Выбрать главу

Интервьюерами работают в основном женщины. Ведь если, скажем, в дверь стучится мужчина среднего или молодого возраста, то вероятность того, что ему откроют, ниже. Все интервьюеры — внештатники и, как правило, работают не на одну фирму, а на несколько.

Это метод поквартирный, а есть еще телефонный и через Интернет. У каждого свои достоинства и недостатки. Телефонные опросы на селе делать не получается — там по-прежнему низкий уровень телефонизации, а по мобильным телефонам нет открытых баз, да и люди на звонки на мобильный с вопросами отвечают не слишком активно. Что касается интернет-опросов, то у нас этот метод пока в зачаточном состоянии, ведь уровень проникновения Интернета все еще довольно низок, около 40 процентов. Хотя и в России уже проводятся такие опросы среди специальных групп, скажем, владельцев дорогих автомобилей. Существуют компании-провайдеры, собирающие базы потенциальных участников и мотивирующие их принимать участие. Они предоставляют эти мощности компаниям, которые хотят кого-то о чем-то спросить.

— Респонденты охотно идут на контакт?

— Чем меньше населенный пункт, тем охотнее. В Москве сложнее всего: реже открывают двери, везде домофоны, злобные консьержки и так далее. В элитные дома и загородные поселки вообще не зайдешь — там КПП, охрана. Поэтому из наших опросов естественным образом выпадают самые верхние категории и самые низшие.

— Интервьюеры, скажем, могут сами, на коленке, анкеты заполнить?

— Конечно, могут. Но для предотвращения этого есть своя система контроля. Первое правило — тщательный подбор людей. Например, студентов неохотно берем, у них ответственности маловато, опыта тоже. Второе: в каждом опросе есть специальные вопросы-ловушки, по которым можно установить, действительно ли проводился опрос. Есть и телефонный контроль: интервьюер обязательно должен предупредить респондента, что ему будут звонить, проверять факт интервью, и взять номер его телефона.
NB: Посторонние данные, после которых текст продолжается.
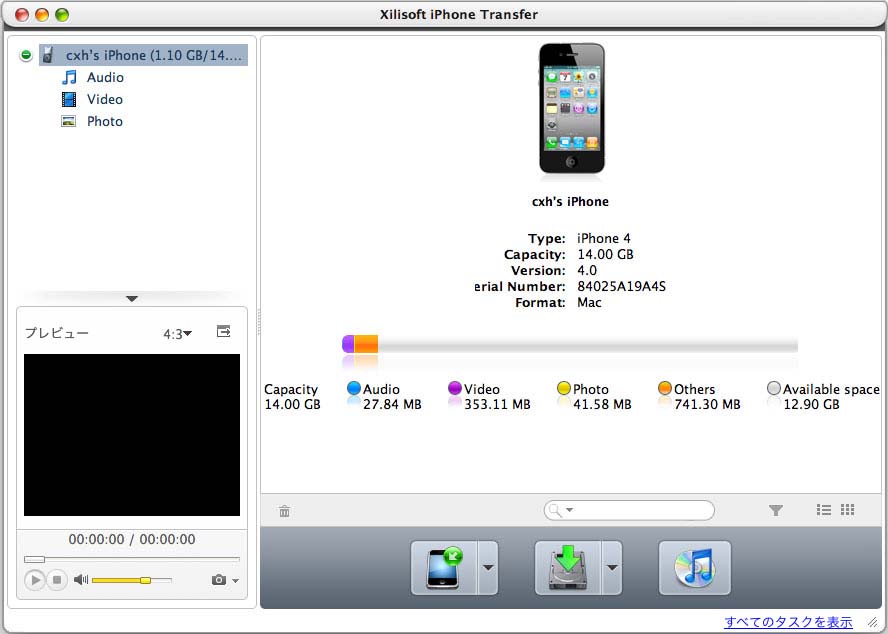Switch to list view mode

click(x=824, y=510)
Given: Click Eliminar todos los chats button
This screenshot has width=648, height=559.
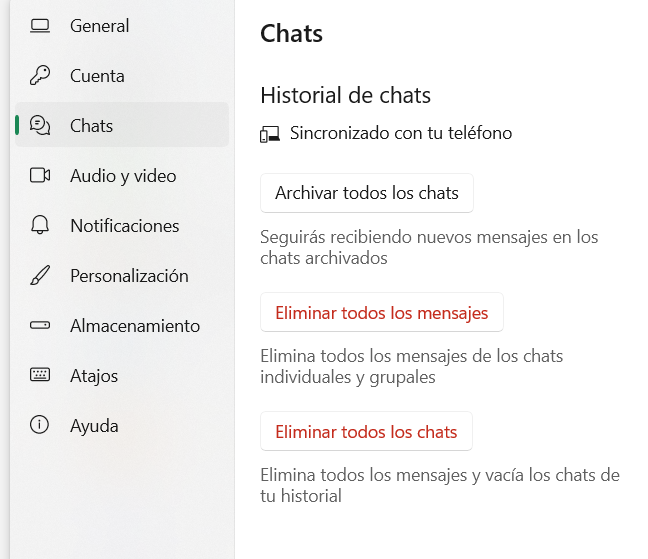Looking at the screenshot, I should (366, 432).
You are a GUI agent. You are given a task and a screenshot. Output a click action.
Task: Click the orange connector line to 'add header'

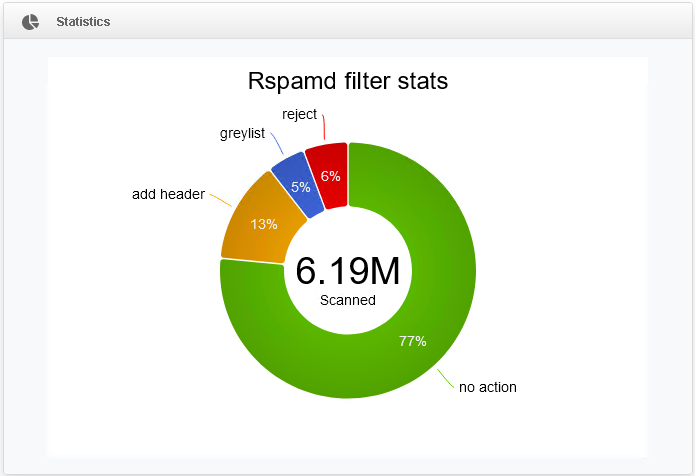222,199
Одни компании по пять процентов обзванивают, кто-то десять, мы — пятнадцать, а если заподозрим, что что-то сделано на коленке, то и сто процентов можем обзвонить.

— Но данные Росстата, на основе которых вы делаете общенациональную выборку, величают «большой ложью»...

— Лишь ленивый не пинает Росстат, но они делают, что могут. У нас, например, перепись добровольная, а в большинстве стран, в том числе западных, — обязательная, уклонение от участия в ней карается штрафом. Ведь если собраны кривые статданные, то и, допустим, решения по бюджету, основанные на них, тоже будут хромать… Как участник рабочей группы Росстата по опубликованию итогов последней переписи могу засвидетельствовать, что по стране в целом она прошла значительно лучше, чем предыдущая в 2002 году. Но вот в столице она прошла хуже, и главная проблема — в неадекватном финансировании. Были выделены практически одинаковые средства на оплату переписчиков в провинции и в Москве. Если для глубинки это была приличная сумма, то для Москвы — скорее мелочь, карманные деньги. Поэтому данные в основном собирались по так называемым домовым книгам, без контакта с переписываемыми.

— Вопрос на засыпку: для чего открывают данные соцопросов?

— Во-первых, девяносто пять процентов опросов не имеет смысла закрывать. Они совершенно неопасны ни для кого. Ничто не рухнет, если эту информацию предать гласности. Так что у нас информационная политика такая: разрешено все, что не запрещено. Мы публикуем все, кроме того, что по каким-то причинам публиковать не следует. Почему не следует? Как правило, коммерческие заказчики запрещают все публиковать, некоммерческие разрешают все, а государственные порой просят кое-что публиковать с некоторым сроком давности, который, впрочем, довольно быстро истекает.

Во-вторых, опросы нельзя закрыть просто потому, что они уже однажды появились: люди приобрели вкус, и закрыть опросы уже невозможно. Это как ящик Пандоры: когда-то их не было — а теперь ящик открыт, и его уже не закроешь. Все равно появятся люди, команды, компании, которые будут делать это, но, возможно, не так профессионально. Пример: в ходе последнего выборного цикла появилось большое количество «независимых гражданских проектов», групп, которые попытались проводить опросы, не имея для этого ни знаний, ни ресурсов, а только большое желание и «революционное чутье». Например, «Гражданин Социолог». Это был просто дикий трэш с точки зрения методологии, но очень уж хотелось ребятам показать: вот они, настоящие, народные, честные опросы! Между тем результаты опроса просто не могут быть честными или нечестными, если они получены с нарушением методологии. Они в этом случае ничтожны и неинтересны. Это как в суде: если вы получили доказательства с нарушением процессуальных норм, то ваши доказательства даже не рассматриваются.